> GOAL OF THE EXERCISE
Line by line, output the entries below exactly as they appear.

> GIVEN ENTRIES
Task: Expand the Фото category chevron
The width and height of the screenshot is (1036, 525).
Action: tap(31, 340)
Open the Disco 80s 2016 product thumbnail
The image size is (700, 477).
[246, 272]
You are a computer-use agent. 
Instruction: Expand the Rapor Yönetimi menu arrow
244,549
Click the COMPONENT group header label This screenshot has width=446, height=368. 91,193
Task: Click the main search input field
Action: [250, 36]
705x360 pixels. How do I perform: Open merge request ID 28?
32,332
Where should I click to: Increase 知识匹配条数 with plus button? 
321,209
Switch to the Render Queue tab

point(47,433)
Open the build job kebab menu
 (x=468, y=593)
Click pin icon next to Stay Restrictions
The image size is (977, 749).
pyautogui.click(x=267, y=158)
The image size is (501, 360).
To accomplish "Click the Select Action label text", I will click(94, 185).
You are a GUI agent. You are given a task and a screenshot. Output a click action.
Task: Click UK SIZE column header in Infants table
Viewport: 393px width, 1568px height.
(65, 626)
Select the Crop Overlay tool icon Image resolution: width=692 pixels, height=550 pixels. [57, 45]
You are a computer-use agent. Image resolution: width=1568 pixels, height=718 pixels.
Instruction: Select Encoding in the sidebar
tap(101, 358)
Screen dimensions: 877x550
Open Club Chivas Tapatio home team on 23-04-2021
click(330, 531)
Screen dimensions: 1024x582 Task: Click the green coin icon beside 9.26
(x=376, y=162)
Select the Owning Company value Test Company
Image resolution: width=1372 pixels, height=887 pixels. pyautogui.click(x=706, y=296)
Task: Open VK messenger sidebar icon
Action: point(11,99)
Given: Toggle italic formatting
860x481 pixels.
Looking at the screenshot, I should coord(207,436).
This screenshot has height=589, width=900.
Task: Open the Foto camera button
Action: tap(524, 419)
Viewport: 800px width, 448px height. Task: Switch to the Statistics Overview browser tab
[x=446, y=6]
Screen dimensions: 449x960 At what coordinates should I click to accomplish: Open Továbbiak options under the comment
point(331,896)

> THE ANSWER
Task: Expand the Фото category chevron
The width and height of the screenshot is (1036, 525).
Action: tap(31, 340)
Open the Disco 80s 2016 product thumbnail
The image size is (700, 477).
[246, 272]
You are a computer-use agent. 
Instruction: Expand the Rapor Yönetimi menu arrow
244,549
Click the COMPONENT group header label This screenshot has width=446, height=368. 91,193
Task: Click the main search input field
Action: [250, 36]
705x360 pixels. How do I perform: Open merge request ID 28?
32,332
Where should I click to: Increase 知识匹配条数 with plus button? 
321,209
Switch to the Render Queue tab

point(47,433)
Open the build job kebab menu
 (x=468, y=593)
Click pin icon next to Stay Restrictions
The image size is (977, 749).
pyautogui.click(x=267, y=158)
The image size is (501, 360).
To accomplish "Click the Select Action label text", I will click(94, 185).
You are a GUI agent. You are given a task and a screenshot. Output a click action.
Task: Click UK SIZE column header in Infants table
Viewport: 393px width, 1568px height.
(65, 626)
Select the Crop Overlay tool icon Image resolution: width=692 pixels, height=550 pixels. [57, 45]
You are a computer-use agent. Image resolution: width=1568 pixels, height=718 pixels.
Instruction: Select Encoding in the sidebar
tap(101, 358)
Screen dimensions: 877x550
Open Club Chivas Tapatio home team on 23-04-2021
click(330, 531)
Screen dimensions: 1024x582 Task: Click the green coin icon beside 9.26
(x=376, y=162)
Select the Owning Company value Test Company
Image resolution: width=1372 pixels, height=887 pixels. pyautogui.click(x=706, y=296)
Task: Open VK messenger sidebar icon
Action: point(11,99)
Given: Toggle italic formatting
860x481 pixels.
Looking at the screenshot, I should coord(207,436).
This screenshot has height=589, width=900.
Task: Open the Foto camera button
Action: tap(524, 419)
Viewport: 800px width, 448px height. Task: Switch to the Statistics Overview browser tab
[x=446, y=6]
Screen dimensions: 449x960 At what coordinates should I click to accomplish: Open Továbbiak options under the comment
point(331,896)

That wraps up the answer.